Published: 16:52, 21 June 2022
| Updated: 11:03, 22 June 2022
A failed Dover businessman has been jailed for four years for being one of the main conspirators in an international human trafficking gang.
Former Irish Gaelic footballer Wayne Sherlock was arrested after a lorry with 10 Vietnamese adults was stopped in Belgium as police worked with the National Crime Agency (NCA).
It is believed that the scam came to light in March 2020 when a lorry driver was unable to make the rendezvous in Belgium.
The 42-year-old, from Malmains Road, admitted his part in the scam and has spent the past two years on remand - and is expected to be released immediately.

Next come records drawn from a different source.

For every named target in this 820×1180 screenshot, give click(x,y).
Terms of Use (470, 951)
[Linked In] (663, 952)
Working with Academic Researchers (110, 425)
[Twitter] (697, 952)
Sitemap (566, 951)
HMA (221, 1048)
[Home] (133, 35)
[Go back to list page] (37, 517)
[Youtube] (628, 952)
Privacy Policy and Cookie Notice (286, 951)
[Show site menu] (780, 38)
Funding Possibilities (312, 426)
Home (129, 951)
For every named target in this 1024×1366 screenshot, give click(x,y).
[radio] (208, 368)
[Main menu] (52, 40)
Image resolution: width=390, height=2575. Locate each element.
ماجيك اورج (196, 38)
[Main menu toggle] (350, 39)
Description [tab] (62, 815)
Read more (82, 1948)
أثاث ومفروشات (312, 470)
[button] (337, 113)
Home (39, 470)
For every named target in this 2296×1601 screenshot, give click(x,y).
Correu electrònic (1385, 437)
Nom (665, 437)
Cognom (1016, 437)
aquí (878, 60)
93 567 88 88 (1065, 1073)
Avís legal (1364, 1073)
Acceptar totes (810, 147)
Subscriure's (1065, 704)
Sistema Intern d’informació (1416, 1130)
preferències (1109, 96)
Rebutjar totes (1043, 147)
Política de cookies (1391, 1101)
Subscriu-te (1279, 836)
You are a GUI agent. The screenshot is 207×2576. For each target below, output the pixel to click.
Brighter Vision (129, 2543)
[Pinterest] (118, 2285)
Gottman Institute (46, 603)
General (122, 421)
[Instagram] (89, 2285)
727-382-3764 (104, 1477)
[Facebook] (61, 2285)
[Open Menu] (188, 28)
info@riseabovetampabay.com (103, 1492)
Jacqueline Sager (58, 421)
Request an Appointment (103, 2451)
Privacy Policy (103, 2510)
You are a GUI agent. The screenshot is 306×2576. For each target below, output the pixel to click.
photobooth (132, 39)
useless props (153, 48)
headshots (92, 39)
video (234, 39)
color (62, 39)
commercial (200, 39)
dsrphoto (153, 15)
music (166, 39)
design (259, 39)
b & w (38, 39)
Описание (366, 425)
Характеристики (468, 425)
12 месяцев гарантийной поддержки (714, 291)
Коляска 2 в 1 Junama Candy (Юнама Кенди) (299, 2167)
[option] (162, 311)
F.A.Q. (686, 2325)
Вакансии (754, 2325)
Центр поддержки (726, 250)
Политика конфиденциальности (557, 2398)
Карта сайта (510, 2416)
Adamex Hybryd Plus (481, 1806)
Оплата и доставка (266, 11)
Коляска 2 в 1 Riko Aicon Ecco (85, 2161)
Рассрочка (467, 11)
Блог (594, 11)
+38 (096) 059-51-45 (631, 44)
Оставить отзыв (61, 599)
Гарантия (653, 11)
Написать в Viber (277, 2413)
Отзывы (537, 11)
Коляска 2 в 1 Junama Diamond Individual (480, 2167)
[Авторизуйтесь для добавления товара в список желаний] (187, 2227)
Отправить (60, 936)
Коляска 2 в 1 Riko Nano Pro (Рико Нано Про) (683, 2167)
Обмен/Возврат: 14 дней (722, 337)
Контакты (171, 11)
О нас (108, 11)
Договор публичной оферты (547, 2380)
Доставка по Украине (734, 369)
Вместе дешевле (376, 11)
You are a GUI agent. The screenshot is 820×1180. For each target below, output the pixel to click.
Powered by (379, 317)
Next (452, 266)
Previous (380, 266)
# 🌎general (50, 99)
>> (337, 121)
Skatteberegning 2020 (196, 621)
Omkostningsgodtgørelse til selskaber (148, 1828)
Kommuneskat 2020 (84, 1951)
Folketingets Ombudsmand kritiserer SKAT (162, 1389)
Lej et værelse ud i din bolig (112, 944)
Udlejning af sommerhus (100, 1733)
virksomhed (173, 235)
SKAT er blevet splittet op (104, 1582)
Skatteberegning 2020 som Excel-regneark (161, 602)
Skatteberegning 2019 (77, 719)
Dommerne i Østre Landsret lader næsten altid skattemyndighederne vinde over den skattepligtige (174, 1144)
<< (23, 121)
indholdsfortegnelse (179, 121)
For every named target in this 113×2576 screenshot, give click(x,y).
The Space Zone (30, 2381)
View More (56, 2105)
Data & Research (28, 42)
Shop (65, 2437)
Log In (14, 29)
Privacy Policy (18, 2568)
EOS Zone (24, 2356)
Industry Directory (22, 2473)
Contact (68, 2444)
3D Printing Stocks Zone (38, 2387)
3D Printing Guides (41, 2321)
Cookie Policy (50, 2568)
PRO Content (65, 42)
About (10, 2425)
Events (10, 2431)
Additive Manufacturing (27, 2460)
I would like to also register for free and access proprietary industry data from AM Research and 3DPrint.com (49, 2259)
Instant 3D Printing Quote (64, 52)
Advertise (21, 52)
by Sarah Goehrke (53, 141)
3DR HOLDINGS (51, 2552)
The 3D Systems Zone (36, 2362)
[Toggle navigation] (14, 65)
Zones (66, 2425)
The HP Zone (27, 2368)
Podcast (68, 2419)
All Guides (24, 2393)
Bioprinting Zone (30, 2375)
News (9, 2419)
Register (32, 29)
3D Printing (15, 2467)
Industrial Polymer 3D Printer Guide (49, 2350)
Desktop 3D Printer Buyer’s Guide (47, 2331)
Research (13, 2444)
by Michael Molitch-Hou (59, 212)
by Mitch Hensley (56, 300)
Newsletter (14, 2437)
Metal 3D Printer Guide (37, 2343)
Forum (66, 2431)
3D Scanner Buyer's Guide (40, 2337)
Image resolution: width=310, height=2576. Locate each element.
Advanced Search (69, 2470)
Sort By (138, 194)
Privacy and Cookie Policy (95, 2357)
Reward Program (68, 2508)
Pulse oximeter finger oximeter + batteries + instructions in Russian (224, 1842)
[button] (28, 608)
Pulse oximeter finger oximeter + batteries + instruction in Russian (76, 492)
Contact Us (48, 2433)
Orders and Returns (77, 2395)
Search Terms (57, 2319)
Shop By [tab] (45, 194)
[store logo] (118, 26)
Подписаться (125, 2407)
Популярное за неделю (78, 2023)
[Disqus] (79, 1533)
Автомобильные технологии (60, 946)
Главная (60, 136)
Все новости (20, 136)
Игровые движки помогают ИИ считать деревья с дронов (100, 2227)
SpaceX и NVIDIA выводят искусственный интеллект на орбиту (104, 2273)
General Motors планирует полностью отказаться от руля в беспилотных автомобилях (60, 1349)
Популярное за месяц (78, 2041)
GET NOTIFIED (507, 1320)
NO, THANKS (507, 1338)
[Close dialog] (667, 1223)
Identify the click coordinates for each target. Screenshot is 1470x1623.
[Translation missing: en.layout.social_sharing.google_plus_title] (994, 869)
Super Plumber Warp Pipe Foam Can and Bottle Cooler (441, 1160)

Maidstone Crown Court heard how none of the Vietnamese made it to the UK after Belgium police found them hidden in a lorry carrying tyres.
Judge Robert Lazarus told him: "You occupied a very significant role in what must have been an international conspiracy to traffic illegal people into the UK."
He added that immigration laws were viewed as divisive and illegal immigrants were "very much the fuel behind racism and hate crimes", adding "And international crime groups worsen the problems".
The judge told the Sherlock that those who were trafficked were vulnerable and often hurt by the journey to the UK - although none of the Vietnamese were harmed.
"But once inside the UK, such individuals become invisible having no legitimate papers and are often trafficked into drugs, prostitution and forced labour.
"It is a dreadful crime that causes harm in so many ways," he added.
The prosecutor said Sherlock was one of the "organisational hubs" in the conspiracy - although "not at the very top".
Defence barrister Ronnie Manek said: "There were others above him in the chain in various countries."
He told the court that Sherlock played Gaelic Football for his local club and county.
"He was recruited to play semi-professionally in Chicago when he was 21 years old.
"The club paid for his travel and accommodation and they set him up with a good job in construction; he signed with the club, Chicago Parnells on a one year contract."
Later Sherlock came to Kent and set up his own company, Shamrock Distribution which later went bust leaving him homeless.
After sentencing, NCA Belfast branch commander David Cunningham said: “Tackling organised immigration crime is a priority for the NCA.
"People smugglers put lives at risk in pursuit of profit, and we are determined to do all we can to disrupt and dismantle the criminal networks involved in this exploitative crime.”